When I speak to lawyers about cloud computing, I still often get the question "But how do I know who is holding my client's information and whether I can trust them?" Generally speaking I tell them there are contractual safeguards so that they should read those providers of the provider agreement closely. I also note that many of the cloud-based practice management services were founded by lawyers and they all should have security and client confidentiality as critical goals.
This month's Digital Edge podcast is What Lawyers Should Know About Cloud Computing Security Standards. I am personally quite pleased to learn that the Legal Cloud Computing Association has issued guidelines on security standards for these services for legal cloud providers.

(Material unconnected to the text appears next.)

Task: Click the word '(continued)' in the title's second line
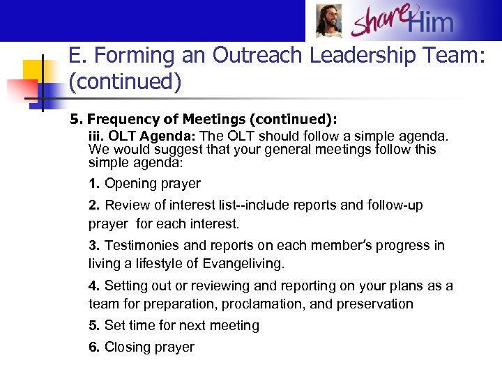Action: click(125, 82)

We spoke with Clio founder and CEO Jack Newton and Rocket Matter founder and CEO Larry Port about cloud computing and the new cloud security standards for legal professionals released by the Legal Cloud Computing Association. Larry explains what the LCCA is and how it formed out of a need to educate lawyers about what is happening in the cloud. Jack provides some insight into the creation of the security standards, such as terms of service privacy policies and encryption, and states that with these standards as a baseline lawyers will be able to more easily assess if a cloud computing provider is adhering to certain ethical standards. Larry also lists a few factors lawyers should consider, like where the SaaS data center is located, and the four things (vulnerability scans, penetration testing, and aesthetic code and dynamic code reviews) that the standards require in security testing. They both end the interview with an analysis of in-transit and at rest encryption and the benefits and drawbacks of zero knowledge level security.